Wollte man die notwendigen Berechnungen in der Cloud durchführen, würde das einen nicht unerheblichen Datentransfer bedeuten. Und dazu einen ziemlich unnötigen. Denn letztendlich interessiert nur das Ergebnis – ein Maß für die Höhe der Druckschwankungen sowie eine Alarmierung bei kritischen Werten. Daher macht es in so einem Fall wesentlich mehr Sinn, die Daten direkt vor Ort auszuwerten. Im genannten Beispiel ist der Differenzdruckmesser mit einem Controller verbunden, der die Höhe der Druckschwankungen berechnet. Ausgehend vom Level der Druckschwankungen im Normalzustand ermittelt er zusätzlich Schwellwerte für kritische Level beginnender und starker Kavitation. Überschreiten die Druckschwankungen die Schwellwerte, kann so ohne Verzögerung reagiert werden, beispielsweise durch eine direkte Abschaltung kritischen Equipments. Also ohne Latenzzeiten bei der Datenübertragung, wie sie beim Cloud Computing auftreten. Edge Computing ist in diesem Fall also sicherlich die geeignetere Herangehensweise.

Übersicht in der Cloud

Geht es um Maintenance-Aufgaben und eine gute Übersicht über den Zustand des Maschinenparks, macht es natürlich Sinn, zu wissen, wo Kavitation auftritt. Aber auch, wo Equipment an der Verschleißgrenze ist oder sich ein Defekt anbahnt. In diesem Fall benötigt ein Maintenance Engineer die Daten verschiedenster Anlagenteile sowie diverse Kenngrößen, um gezielt planen zu können, in welchem Bereich Handlungsbedarf besteht. Auch hier können ihm Algorithmen helfen, beispielsweise solche, die datenbasiert die Lebensdauer von Equipment bestimmen, Stichwort Predictive Maintenance. Das sind jedoch nicht unbedingt zeitkritischen Betrachtungen, die eine schnellstmögliche Reaktion verlangen. Aber das Zusammenführen und die gemeinsame Verarbeitung von Daten aus verschiedenen Quellen. Und hier hat Cloud Computing ganz klar die Nase vorn.

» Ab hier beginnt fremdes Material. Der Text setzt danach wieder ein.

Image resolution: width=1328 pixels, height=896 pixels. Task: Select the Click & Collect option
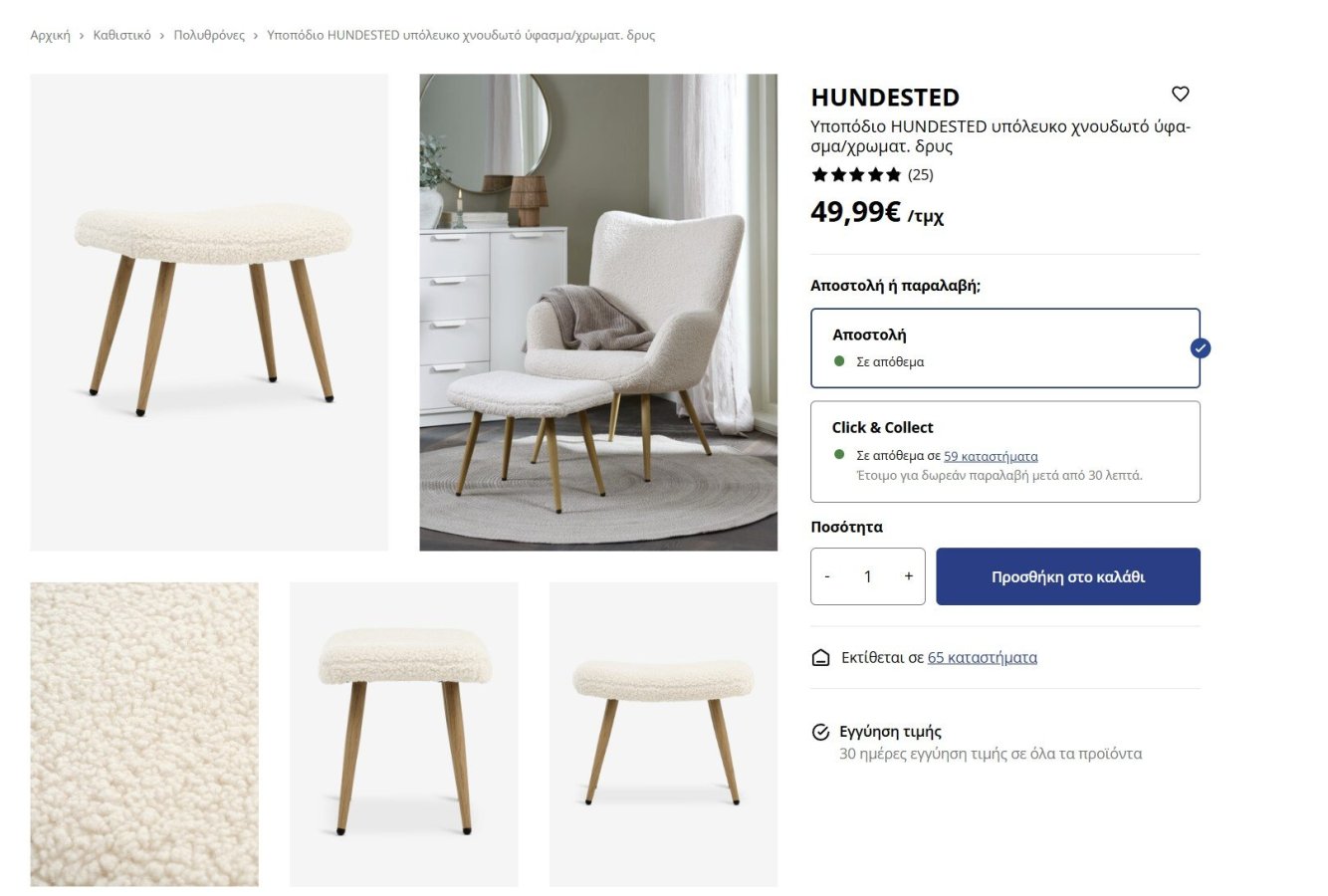(1005, 452)

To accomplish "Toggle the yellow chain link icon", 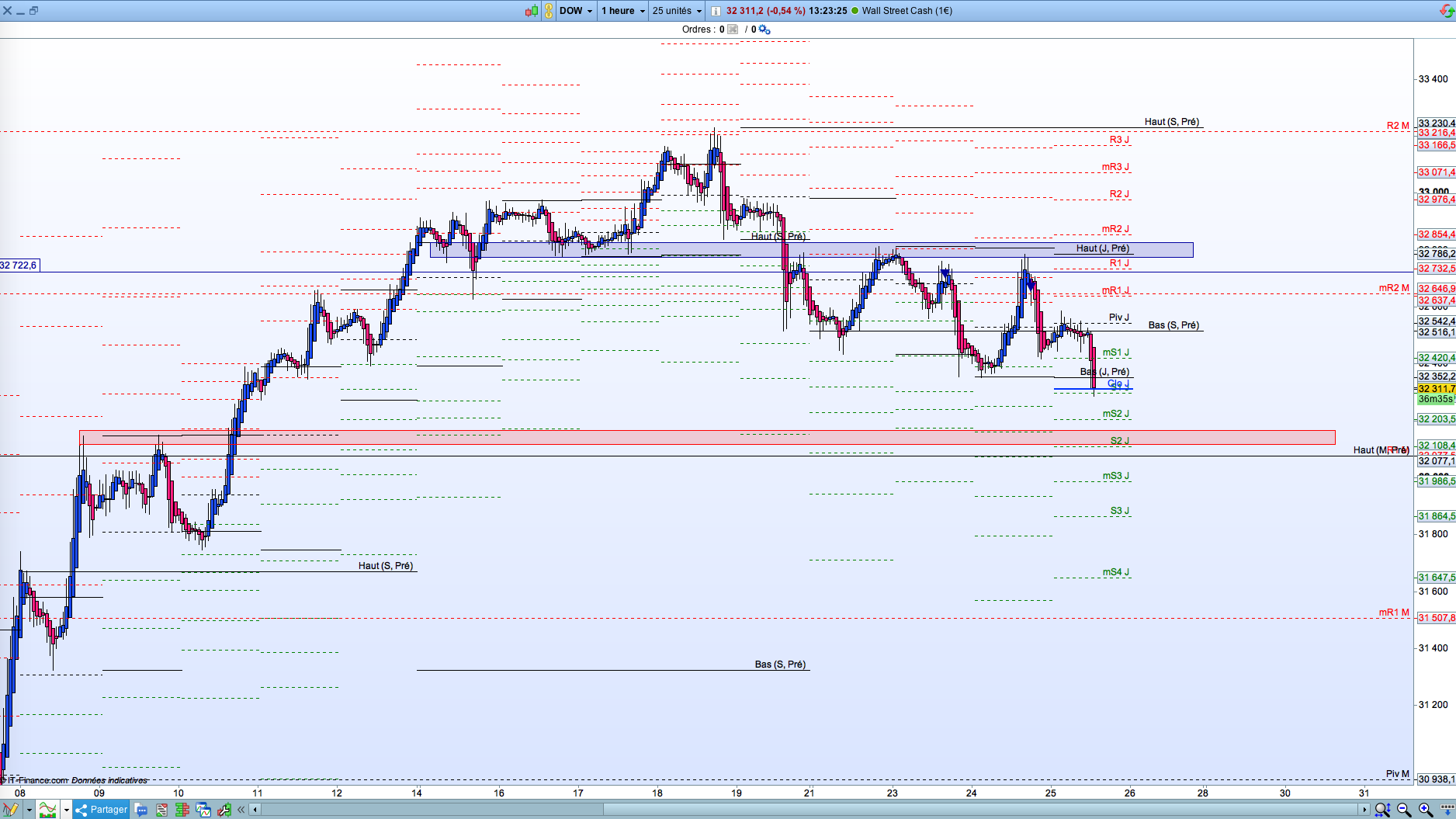I will click(x=549, y=11).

Also Edge Computing  doch nicht das neue Cloud Computing?

Im Gegensatz zu Edge Computing eignet sich Cloud Computing folglich eher für nicht zeitkritische Aktionen und Auswertungen, um einen umfassenderen Blick über mehrere Datenquellen zu erhalten. Es kann die Echtzeitservices vom Edge Computing nicht leisten, da vom Device in die Cloud Latenzzeiten entstehen. Edge Computing besticht hingegen durch seine Geschwindigkeit und Lage nahe am einzelnen Device. Dessen Einsatz ist dann angebracht, wenn es um zeitkritische Operationen geht, d.h. wo in Echtzeit Entscheidungen notwendig sind, wie beispielsweise beim Erkennen von Anomalien. Aber auch da, wo keine Konnektivität zum Rechennetz zur Verfügung steht oder keine vollständige Übertragung der Daten an eine Cloud notwendig bzw. gewollt ist.

Cloud und Edge Computing sind also zwei verschiedene Anwendungsbereiche, die nebeneinander – aber auch miteinander – existieren und beide ihre Daseinsberechtigung haben. Das eine wird das andere daher nicht ablösen oder ersetzen. Allerdings sind beim Edge Computing in der näheren Zukunft die größeren Entwicklungen zu erwarten, da es noch nicht so stark ausgebaut ist wie das Cloud Computing. In Sachen Hype mag es also durchaus sein, dass Edge Computing das neue Cloud Computing wird.